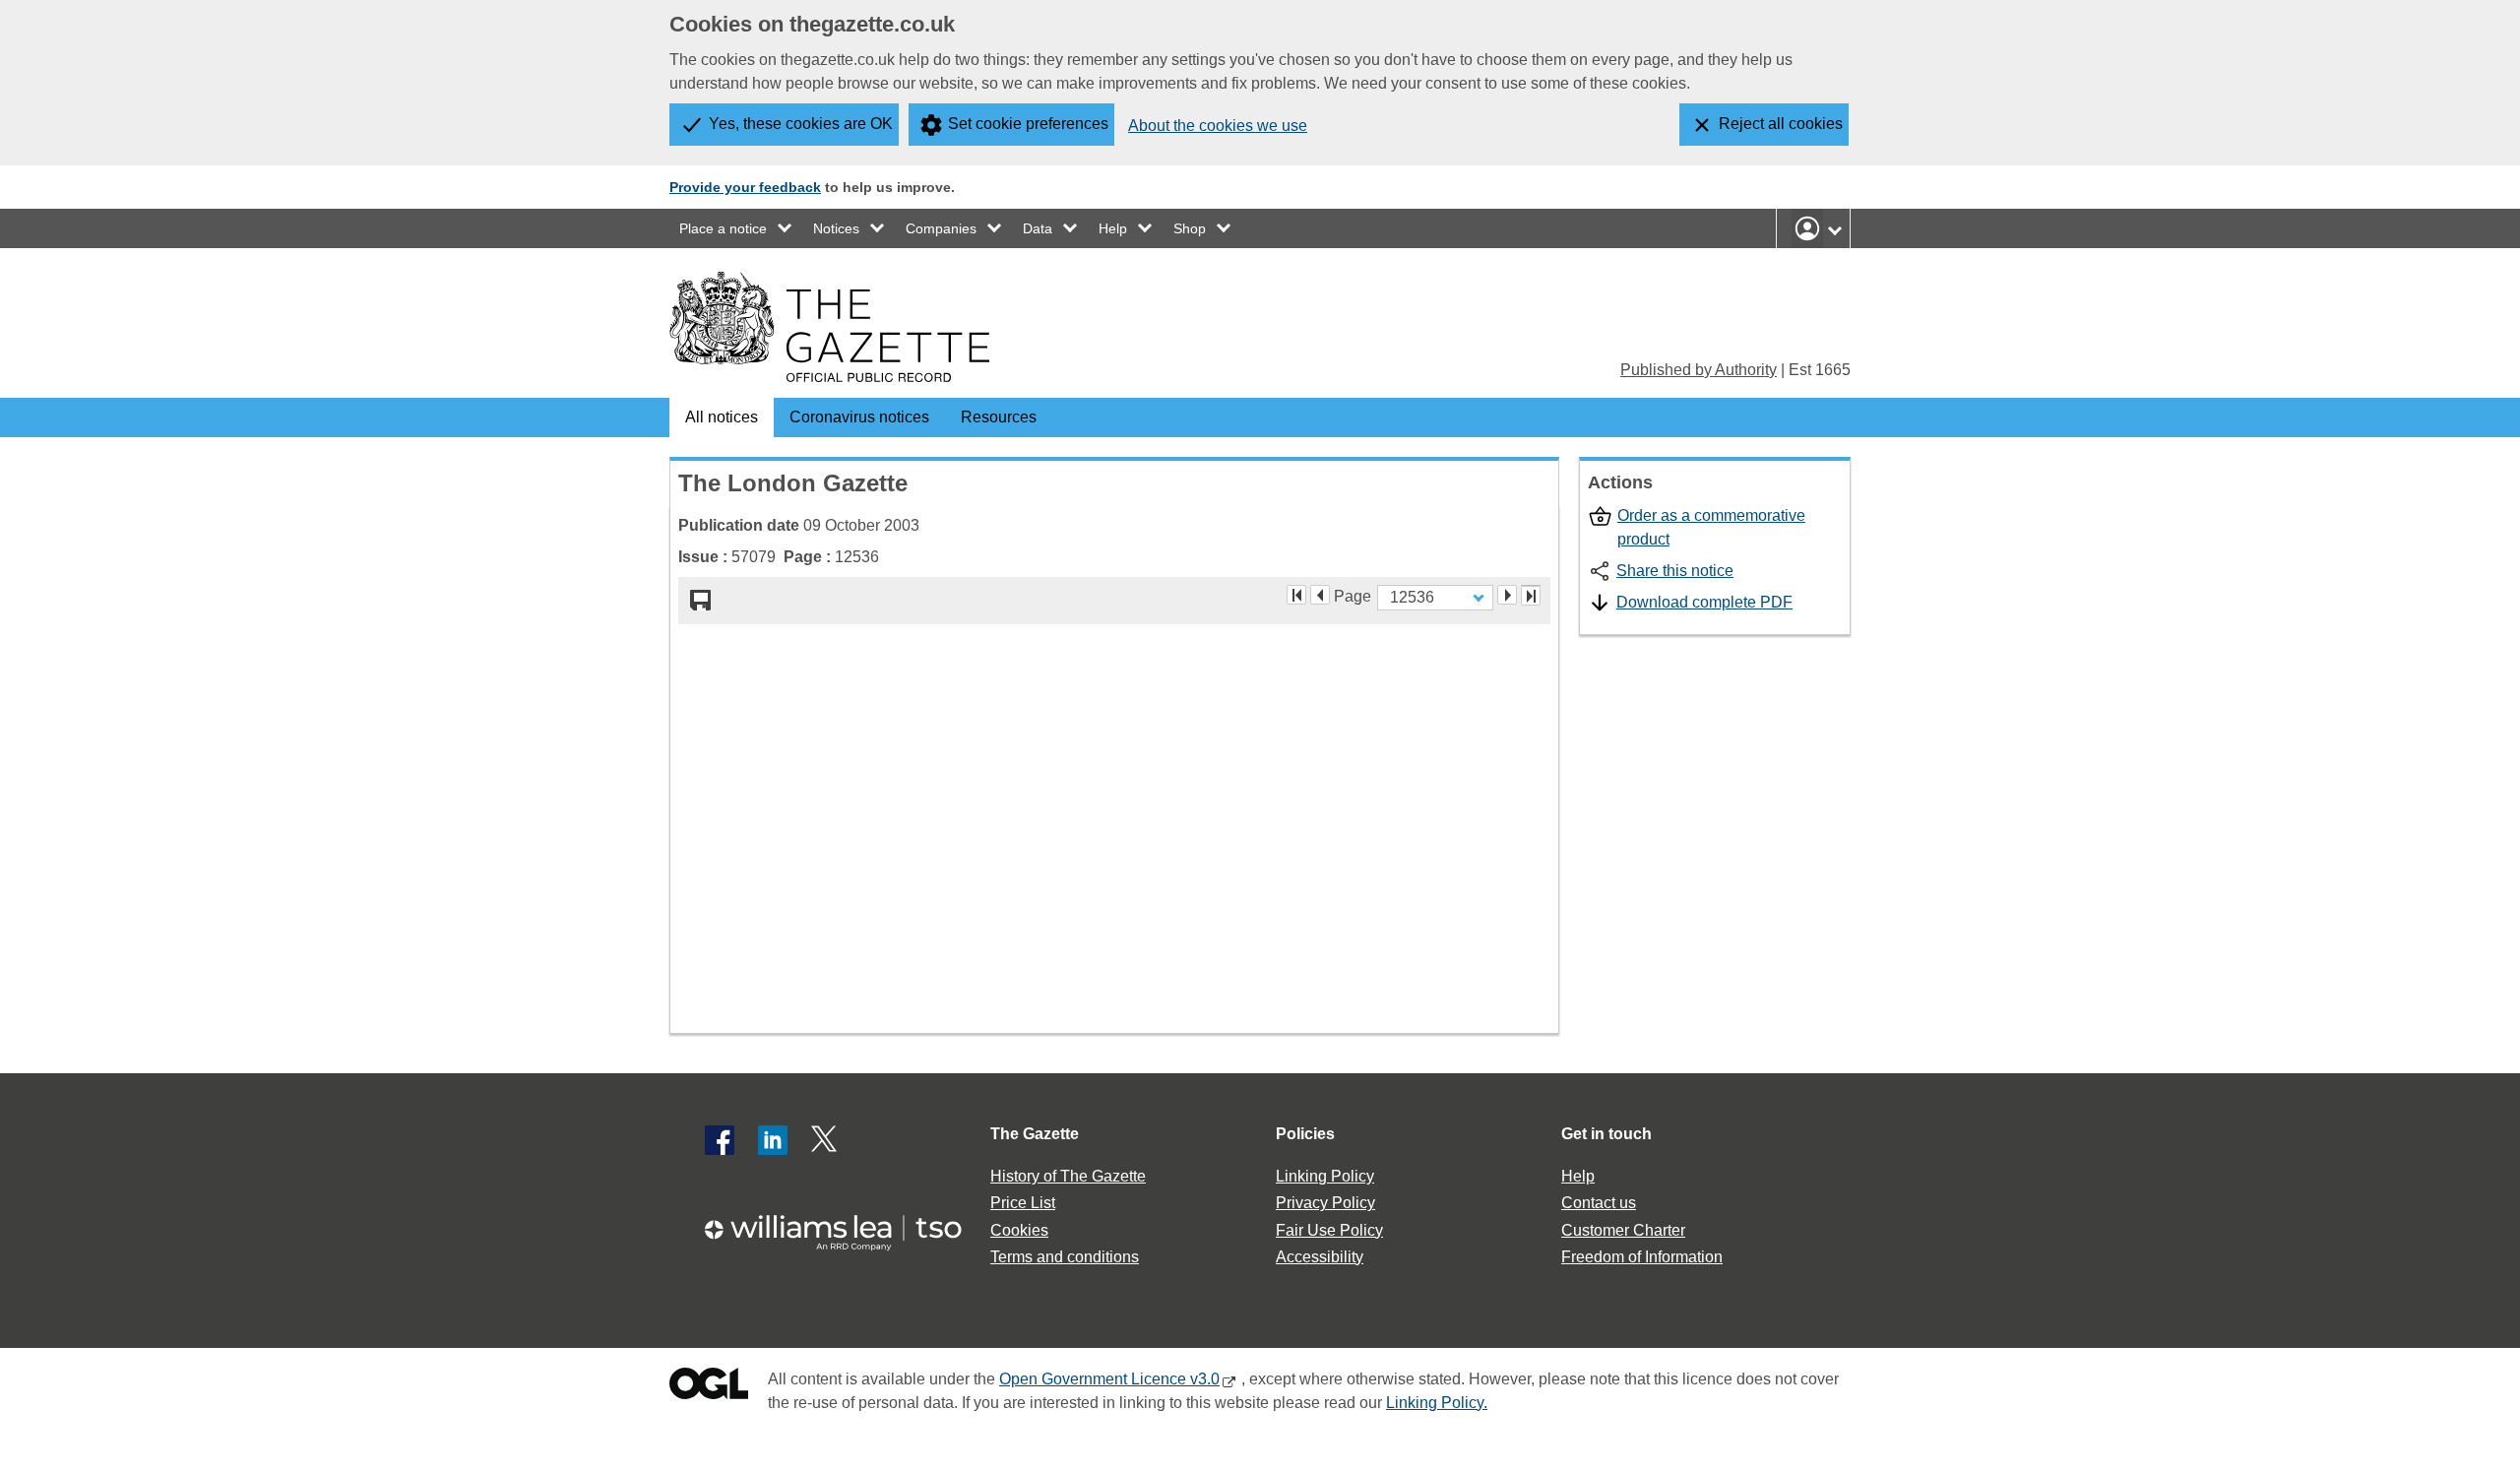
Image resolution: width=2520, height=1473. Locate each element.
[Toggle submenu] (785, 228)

--

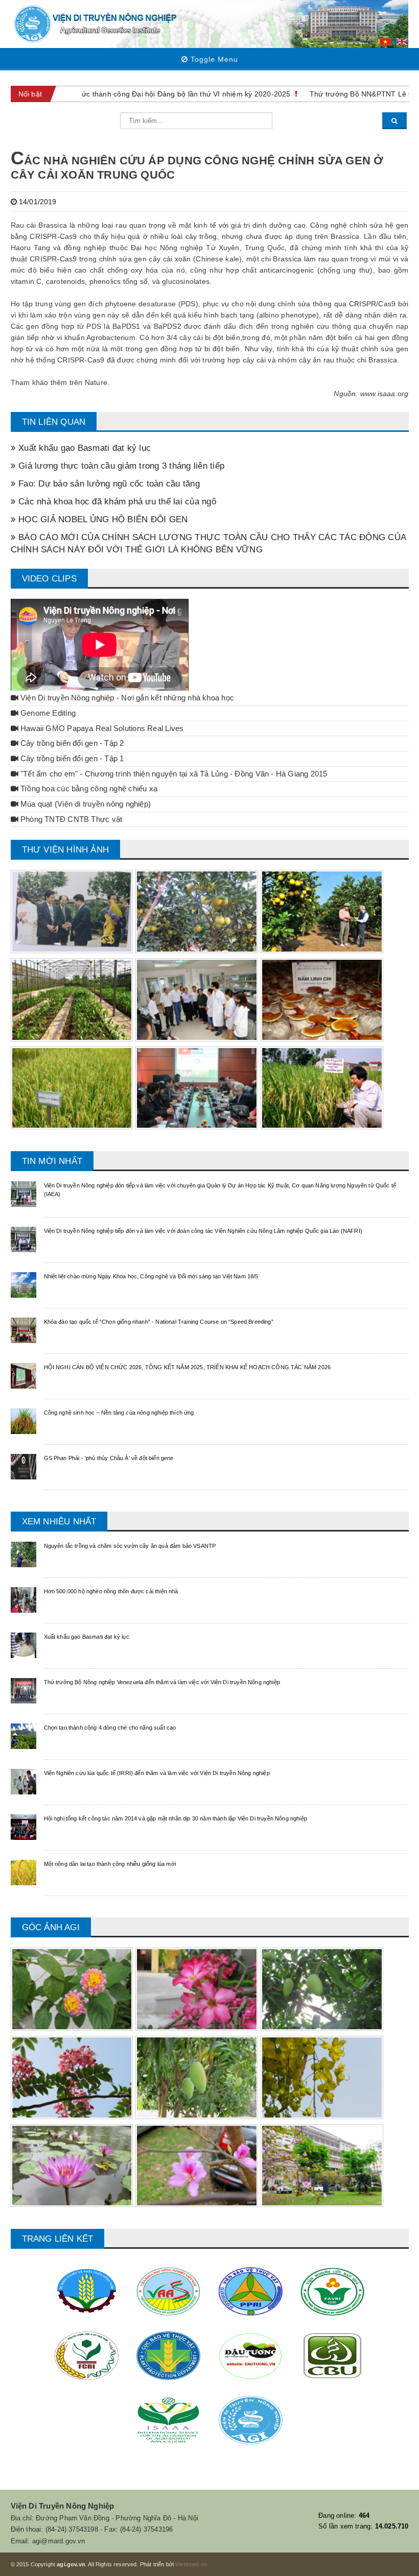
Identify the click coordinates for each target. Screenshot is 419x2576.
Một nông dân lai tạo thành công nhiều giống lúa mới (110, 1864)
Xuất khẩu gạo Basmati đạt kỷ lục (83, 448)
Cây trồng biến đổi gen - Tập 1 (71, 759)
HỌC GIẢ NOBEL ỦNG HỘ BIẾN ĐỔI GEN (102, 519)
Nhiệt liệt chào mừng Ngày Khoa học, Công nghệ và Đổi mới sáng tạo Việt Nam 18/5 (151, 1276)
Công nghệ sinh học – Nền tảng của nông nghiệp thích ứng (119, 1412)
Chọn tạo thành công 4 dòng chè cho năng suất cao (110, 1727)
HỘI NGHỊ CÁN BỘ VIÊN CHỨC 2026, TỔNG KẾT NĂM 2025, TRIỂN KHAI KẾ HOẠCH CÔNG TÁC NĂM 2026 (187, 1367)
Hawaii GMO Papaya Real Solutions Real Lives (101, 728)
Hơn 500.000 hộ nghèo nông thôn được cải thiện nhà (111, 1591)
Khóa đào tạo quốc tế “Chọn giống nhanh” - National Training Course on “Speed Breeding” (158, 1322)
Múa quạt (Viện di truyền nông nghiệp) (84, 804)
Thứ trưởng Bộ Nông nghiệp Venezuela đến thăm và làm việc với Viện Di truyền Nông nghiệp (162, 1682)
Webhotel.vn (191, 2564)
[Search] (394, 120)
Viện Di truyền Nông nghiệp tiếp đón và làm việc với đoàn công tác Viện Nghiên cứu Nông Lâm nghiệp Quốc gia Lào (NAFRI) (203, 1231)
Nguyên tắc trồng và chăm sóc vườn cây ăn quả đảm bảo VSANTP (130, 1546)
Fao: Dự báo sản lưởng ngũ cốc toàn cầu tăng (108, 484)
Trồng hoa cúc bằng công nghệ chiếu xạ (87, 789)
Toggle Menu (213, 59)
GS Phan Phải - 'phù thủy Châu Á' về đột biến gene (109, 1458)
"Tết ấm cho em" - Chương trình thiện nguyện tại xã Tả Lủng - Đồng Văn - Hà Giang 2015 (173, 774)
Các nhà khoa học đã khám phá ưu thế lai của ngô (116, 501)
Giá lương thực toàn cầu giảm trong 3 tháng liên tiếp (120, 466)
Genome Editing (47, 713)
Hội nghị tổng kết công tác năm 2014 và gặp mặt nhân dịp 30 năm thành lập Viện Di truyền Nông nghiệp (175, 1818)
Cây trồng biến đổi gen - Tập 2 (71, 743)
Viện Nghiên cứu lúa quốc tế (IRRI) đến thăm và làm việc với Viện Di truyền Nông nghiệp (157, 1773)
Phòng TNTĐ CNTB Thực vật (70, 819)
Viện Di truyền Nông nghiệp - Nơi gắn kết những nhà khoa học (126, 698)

▸ REQUIRED WORK: Using only the entries above, output the line with "Nguyên tắc trồng", the line with "Cây trồng biến đổi gen - Tập 2 (71, 743)", and all lines between them, exactly as they stand.

▸ SOLUTION TO THE PROBLEM:
Nguyên tắc trồng và chăm sóc vườn cây ăn quả đảm bảo VSANTP (130, 1546)
Fao: Dự báo sản lưởng ngũ cốc toàn cầu tăng (108, 484)
Trồng hoa cúc bằng công nghệ chiếu xạ (87, 789)
Toggle Menu (213, 59)
GS Phan Phải - 'phù thủy Châu Á' về đột biến gene (109, 1458)
"Tết ấm cho em" - Chương trình thiện nguyện tại xã Tả Lủng - Đồng Văn - Hà Giang 2015 (173, 774)
Các nhà khoa học đã khám phá ưu thế lai của ngô (116, 501)
Giá lương thực toàn cầu giảm trong 3 tháng liên tiếp (120, 466)
Genome Editing (47, 713)
Hội nghị tổng kết công tác năm 2014 và gặp mặt nhân dịp 30 năm thành lập Viện Di truyền Nông nghiệp (175, 1818)
Cây trồng biến đổi gen - Tập 2 (71, 743)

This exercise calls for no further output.